SELECTED EXCERPT:
******

Robocalls are the worst, and they have been on the rise for the past half-decade. These pre-recorded scam calls can take a wide variety of forms, including everything from fake contests to phony IRS claims designed to tempt huge populations in hopes that a few will take the bait. Some estimates claim that there’s been as much as a 50 percent jump in these calls, from 30.5 billion in 2018 up to 47.8 billion in 2018. It’s an enormous problem.
Today, the FCC voted unanimously in favor of an effort it claims will help stem the tide of robocalls, which sounds like an effort we can all support. But, there are still some huge holes in the safeguards meant to protect your mobile device from the scourge of the auto-generated spam call. Here are some of the issues that remain.
What does today’s vote actually do?
The unanimous vote gives wireless carriers the ability to automatically block calls without notifying the subscriber that it happened. Right now, carriers can block calls to customers, but those users need to opt-in.
Previous FCC rules banned carriers from using analytics and consumer white lists of numbers that are known to belong to legitimate businesses. So, in the past a company may have noticed that calls matched the typical spam identifiers like high-frequency or short duration, but they couldn’t do anything about it unless the customer actively opted into it. Now, the company can info like that to block those calls automatically.
When will my cellular carrier start doing this?

******

EXERCISE DATA:
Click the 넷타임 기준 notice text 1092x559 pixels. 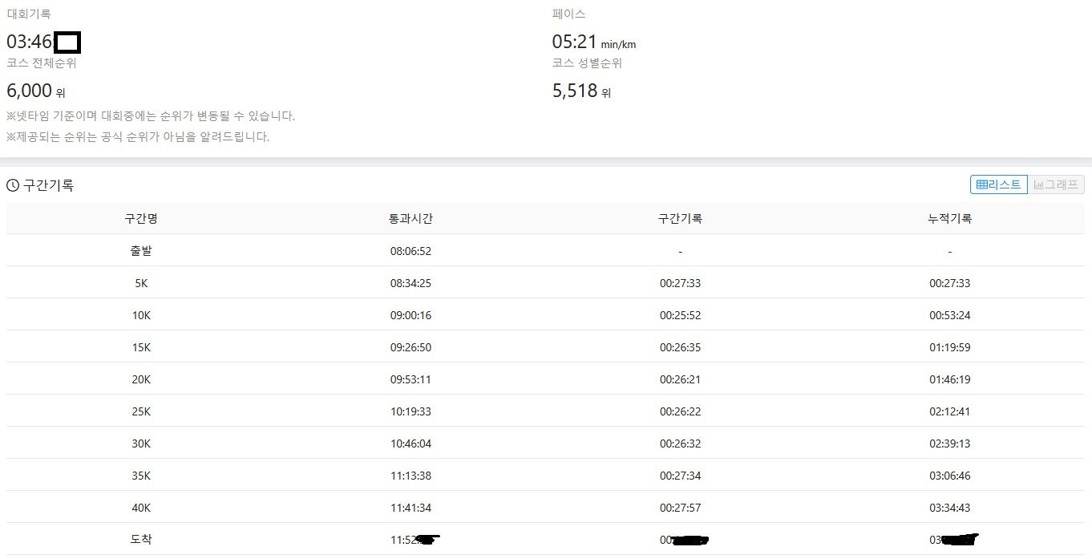point(151,116)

******

WHAT YOU NEED TO DO:
[A] From the robocall article, extract the stretch from "Today, the FCC" through "issues that remain.".
[B] According to the robocall article, what does the FCC vote let wireless carriers do?
[C] List every numerical figure that the robocall article gives for the volume of robocalls or their increase.

ANSWERS BY TASK:
[A]
Today, the FCC voted unanimously in favor of an effort it claims will help stem the tide of robocalls, which sounds like an effort we can all support. But, there are still some huge holes in the safeguards meant to protect your mobile device from the scourge of the auto-generated spam call. Here are some of the issues that remain.

[B] It lets wireless carriers block calls automatically without notifying the subscriber.

[C]
- 50 percent
- 30.5 billion
- 47.8 billion